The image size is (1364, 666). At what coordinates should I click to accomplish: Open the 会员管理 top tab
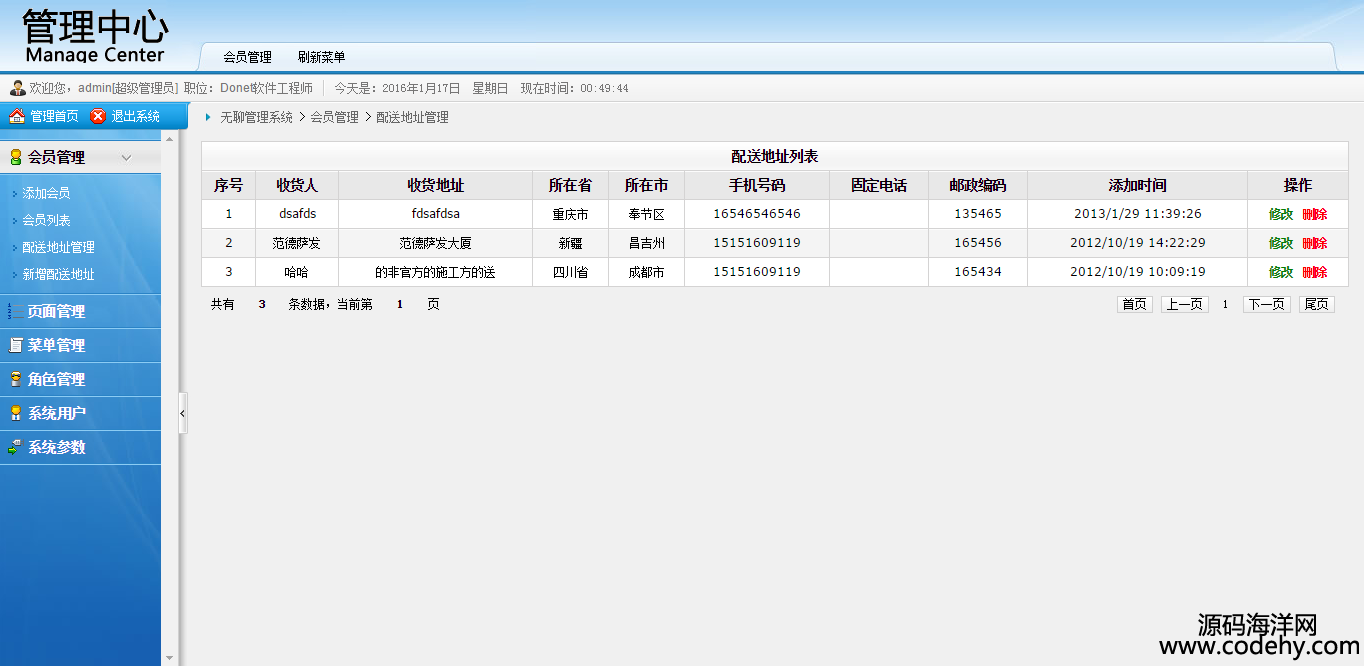[247, 57]
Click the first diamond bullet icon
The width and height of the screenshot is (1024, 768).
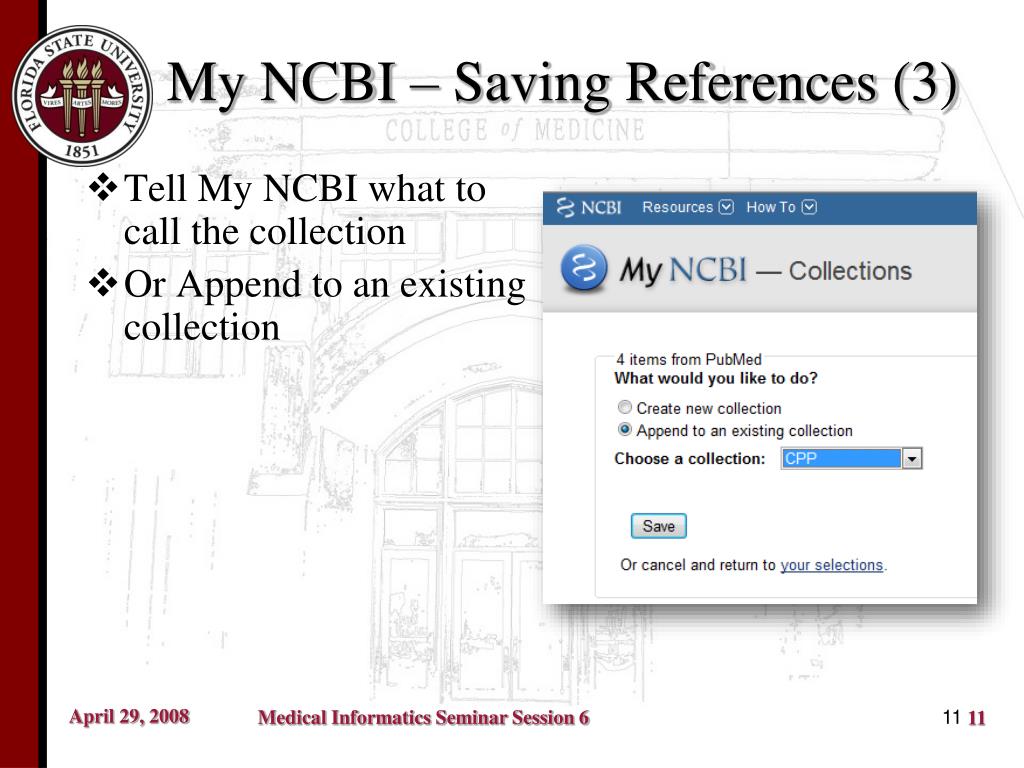pyautogui.click(x=103, y=188)
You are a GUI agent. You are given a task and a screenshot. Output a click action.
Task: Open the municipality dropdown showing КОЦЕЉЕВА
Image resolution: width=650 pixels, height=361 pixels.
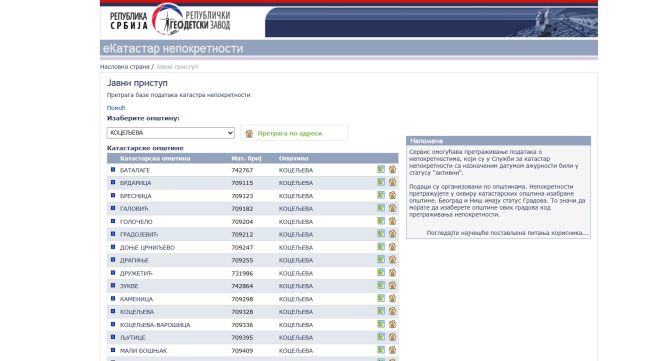click(x=171, y=133)
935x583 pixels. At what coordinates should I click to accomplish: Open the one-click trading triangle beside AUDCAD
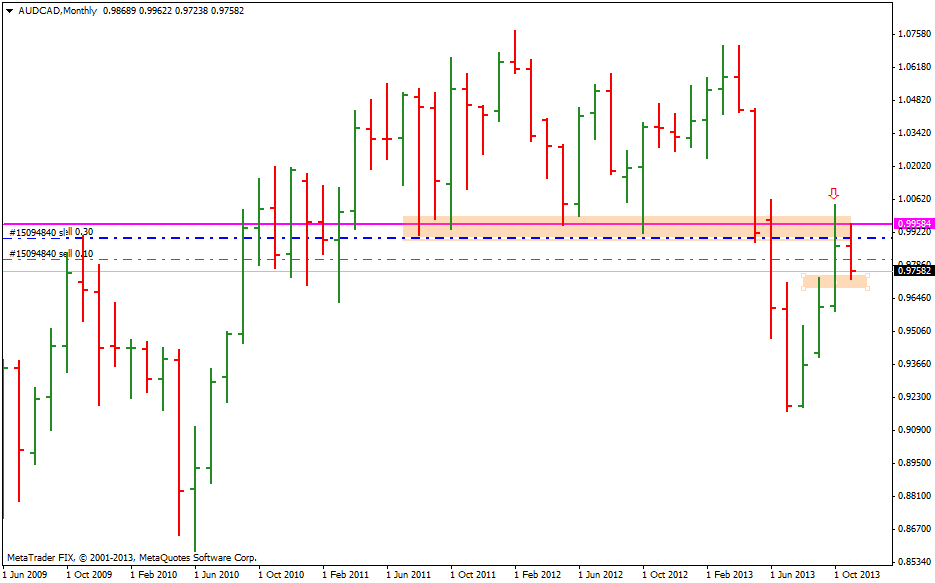click(9, 10)
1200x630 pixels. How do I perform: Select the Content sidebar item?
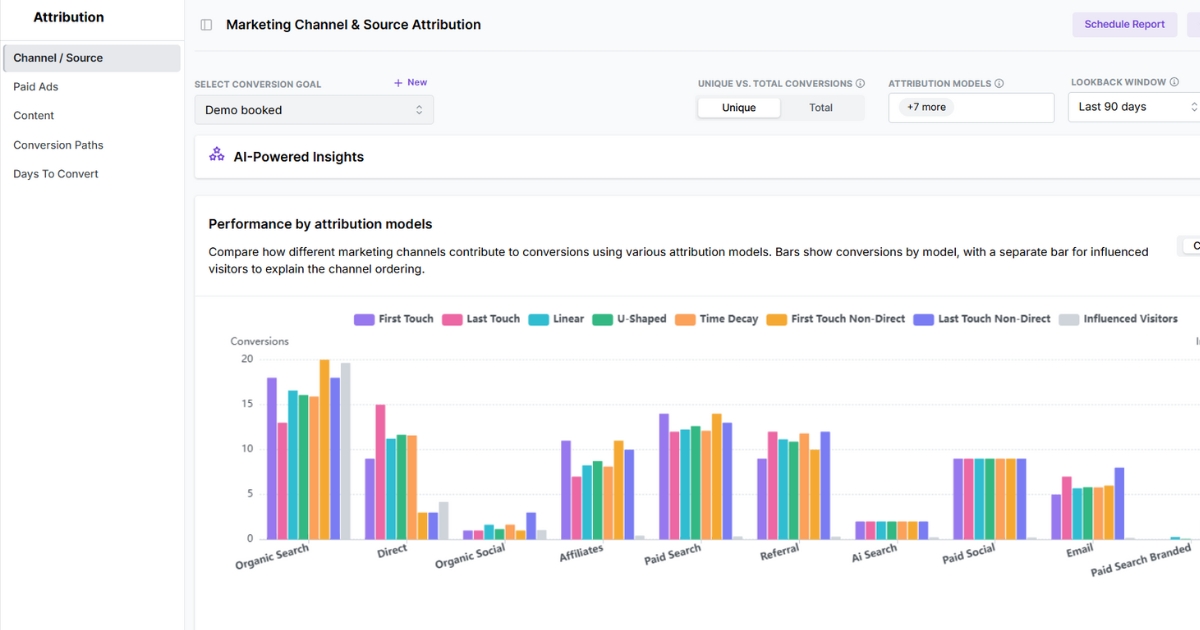[x=33, y=116]
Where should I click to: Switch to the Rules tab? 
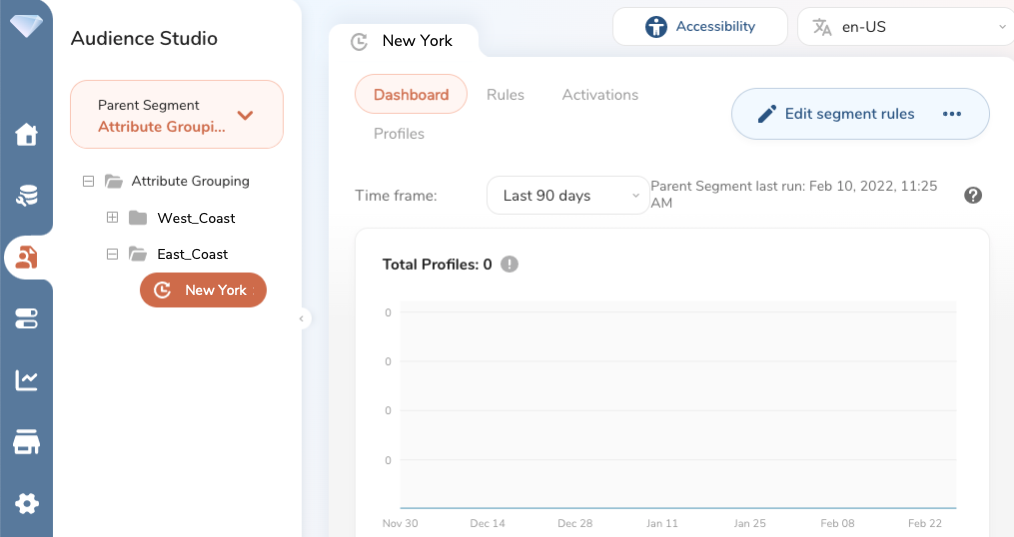click(505, 95)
——————————
[Prompt]: Your answer must be an exact copy of the records, minus any pictures.

[Solved problem]:
The image size is (1364, 666). At what coordinates should I click to accomplish: Open the 会员管理 top tab
[247, 57]
Click the first diamond bullet icon
The width and height of the screenshot is (1024, 768).
pyautogui.click(x=103, y=188)
You are a GUI agent. You are given a task and a screenshot. Output a click action.
Task: Open the municipality dropdown showing КОЦЕЉЕВА
Image resolution: width=650 pixels, height=361 pixels.
click(x=171, y=133)
935x583 pixels. At what coordinates should I click to accomplish: Open the one-click trading triangle beside AUDCAD
click(9, 10)
1200x630 pixels. How do I perform: Select the Content sidebar item?
[x=33, y=116]
Where should I click to: Switch to the Rules tab? 
click(505, 95)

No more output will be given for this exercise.